Sin pensarlo más, Méridith se lanzó al combate. El sonido de los aceros resonó en el aire. La joven esquivaba y contraatacaba con destreza. Logró rozar con la hoja la camisa de Torian, deteniendo el filo a la altura de su abdomen, sin hacerle daño. El hombre alzó las cejas.
—¡Nada mal! Pero te relajaste demasiado pronto.
De pronto, Torian golpeó su espada con fuerza y casi se la arrancó de la mano. La sujetó por el brazo libre y se lo torció a la espalda. Méridith le dio una patada en la rodilla y él aflojó el agarre. Ella encadenó varios golpes con el codo hasta conseguir girarse frente a su oponente.
—Si fuera una lucha real, ya estarías muerto.
El hombre se inclinó, y su aliento le rozó la oreja.
—Si fuera una lucha real, te habría desarmado… y besado —Méridith apretó los labios, ocultándolos de la mirada lasciva de Torian. ¡Qué atrevimiento tan insoportable! El hombre, como si no notara su disgusto, bajó el arma al suelo.
—¿Aceptaría acompañarme esta noche a dar un paseo bajo la luna?
—Lo siento, pero estoy agotada del viaje. Llegué hoy mismo a la capital. Tal vez en otra ocasión.
La joven devolvió la espada y se dirigió hacia el palacio. Lo último que deseaba era pasear con Torian. Habría preferido mil veces caminar con Kairan, tomarlo del brazo y escuchar su voz. Y tal vez, solo tal vez, él la besaría.
Méridith deseaba sus besos. Avergonzada por sus propios pensamientos, entró en sus aposentos. Ordenó que le sirvieran la cena allí mismo; no quería ver ni a Torian ni al rey.
A la mañana siguiente desayunó a toda prisa y corrió hacia la cocina. Ordenó preparar una ración para el prisionero. Al recibir una papilla fría y un trozo de pan duro, frunció el ceño.
—A mí no me dieron esto.
—¡Usted no es prisionera, Su Señoría!
La joven dejó el cuenco sobre la mesa y lo apartó de sí.
—Denle el mismo desayuno que a mí. O mejor, añadan trozos de carne.

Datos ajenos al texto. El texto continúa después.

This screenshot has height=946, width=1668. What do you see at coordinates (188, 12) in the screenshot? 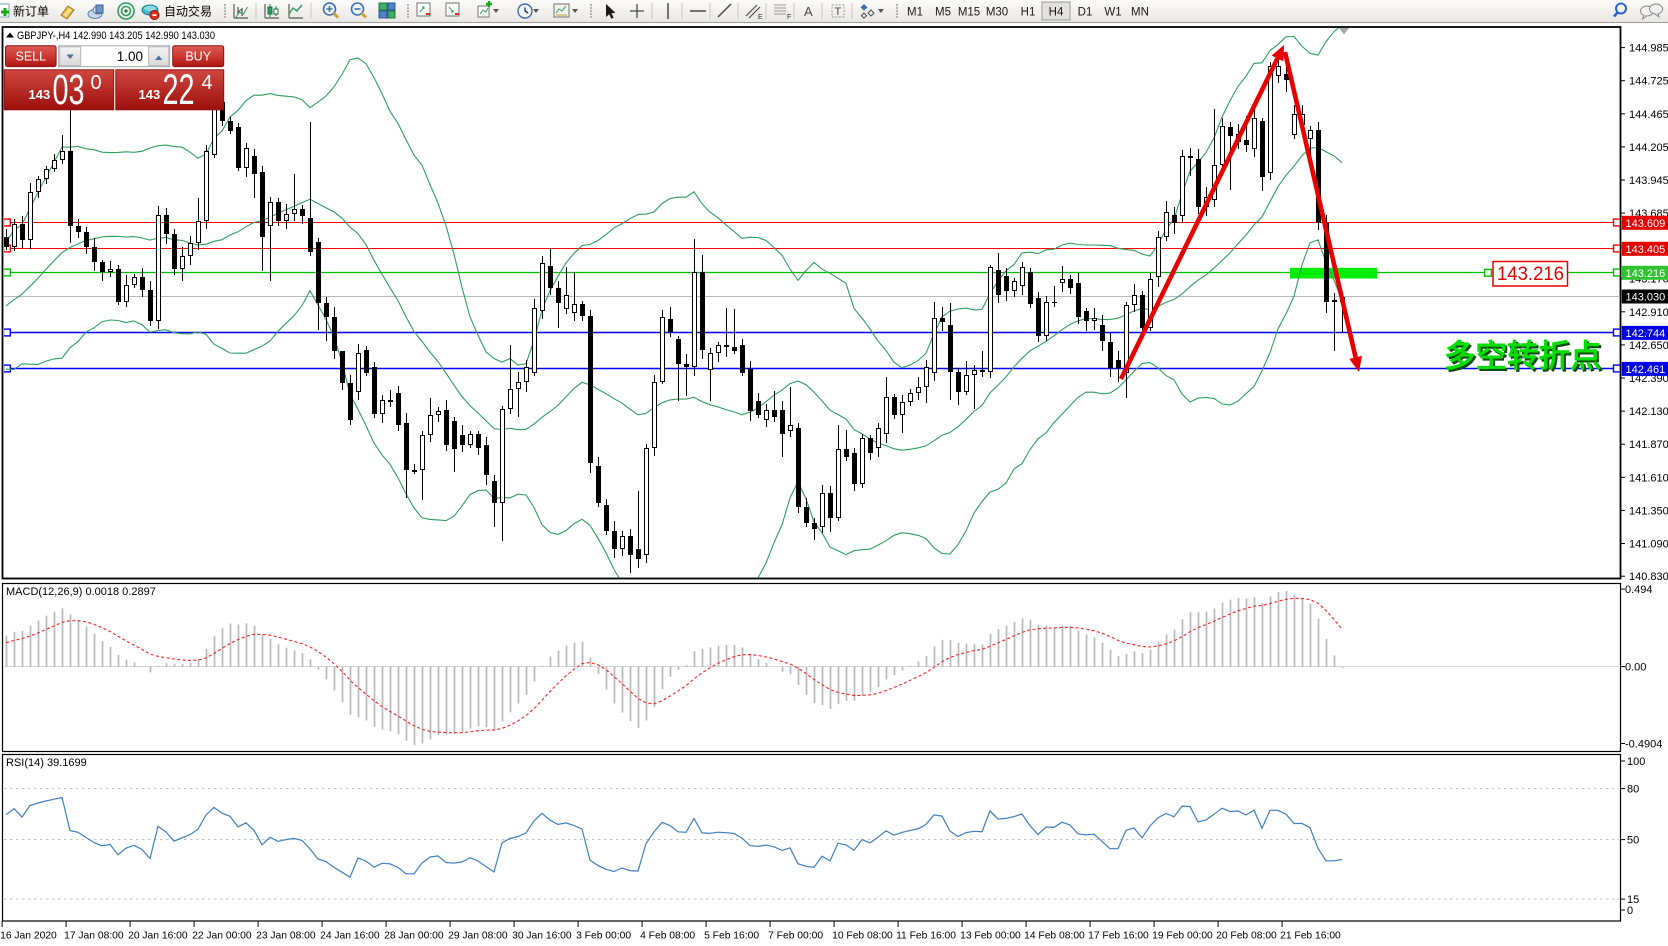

Minutos después, Méridith llevaba una bandeja con el desayuno para Kairan. Al acercarse a la torre, un dolor punzante le atravesó las sienes. Estaban torturando a Kairan. Aquella conexión con él la inquietaba profundamente. Aceleró el paso, intentando comprender en qué había fallado. No debería sentir los ecos de su dolor.
Subió las escaleras con rapidez y, al irrumpir en la torre, se quedó paralizada por el horror.